Musulmanes

Michel Sardou · Les Grands Moments (Best Of) [2012]

(Jean-Pierre Bourtayre/Jacques Revaux/Michel Sardou)



Le ciel est si bas sur les dunes

Que l'on croirait toucher la lune, rien qu'en levant les bras.

Comme un incendie sous la terre

Les aurores ont brûlé les pierres, blanchi les toits de Ghardaïa.

Voilées pour ne pas être vues

Cernées d'un silence absolu, vierges de pierre au corps de Diane

Les femmes ont pour leur lassitude

Des jardins clos de solitude, le long sanglot des musulmanes.

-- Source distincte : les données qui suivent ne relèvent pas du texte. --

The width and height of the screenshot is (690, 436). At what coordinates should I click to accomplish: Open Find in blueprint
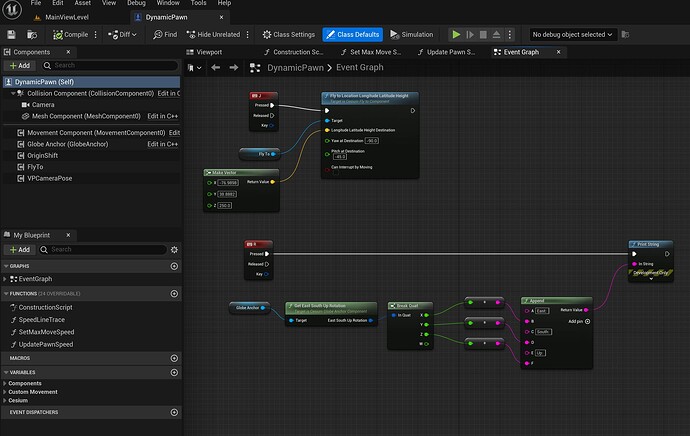(x=165, y=34)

C'est un cri, c'est un chant, c'est aussi le désert et le vent

Tout l'amour qu'elles ont dans le corps

La gloire des hommes le chant des morts, la joie de porter un enfant.

C'est un cri, c'est un chant, c'est aussi la douleur et le sang

Toutes les fureurs qu'elles portent en elles

La peur des hommes, la peur du ciel et toutes les forêts du Liban.

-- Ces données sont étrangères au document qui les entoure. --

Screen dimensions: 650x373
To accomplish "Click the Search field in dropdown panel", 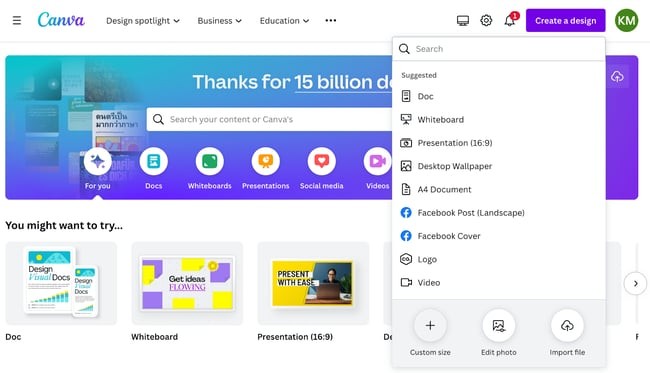I will [499, 49].
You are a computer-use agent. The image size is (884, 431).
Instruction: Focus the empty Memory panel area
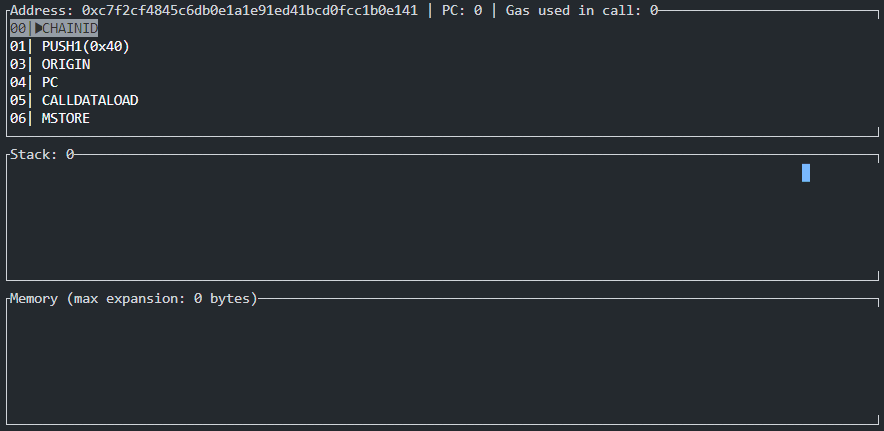pos(442,364)
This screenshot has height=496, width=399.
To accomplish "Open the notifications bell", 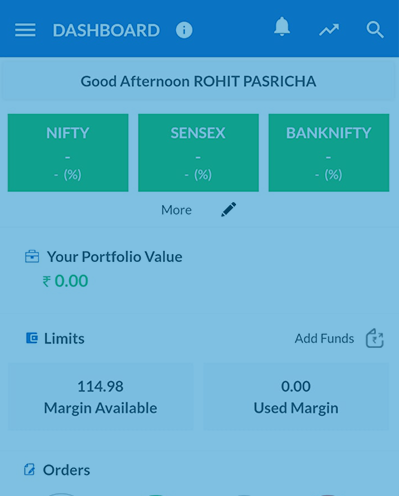I will pos(282,26).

Elles sont debout sur champs de ruines

Sous le vent glacé des collines que la nuit leur envoie.

Pour elles, le temps s'est arrêté.

C'est à jamais l'éternité, le crépuscule de Sanaa.

Voilées pour ne pas être vues

J'envie ceux qui les ont connues, vierges de pierre au corps de Diane.

Hurlant dans le silence énorme

À l'heure où leurs amants s'endorment, le long sanglot des musulmanes.



C'est un cri, c'est un chant, c'est aussi le désert et le vent

Tout l'amour qu'elles ont dans le corps

La gloire des hommes le chant des morts, la joie de porter un enfant

C'est un cri, c'est un chant, c'est aussi la douleur et le sang

Toutes les fureurs qu'elles portent en elles

La peur des hommes la peur du ciel et toutes les forêts du Liban.



C'est un cri, c'est un chant, c'est aussi le désert et le vent

Tout l'amour qu'elles ont dans le corps

La gloire des hommes le chant des morts, la joie de porter un enfant

C'est un cri, c'est un chant, c'est aussi la douleur et le sang

Toutes les fureurs qu'elles portent en elles

La peur des hommes la peur du ciel et toutes les forêts du Liban.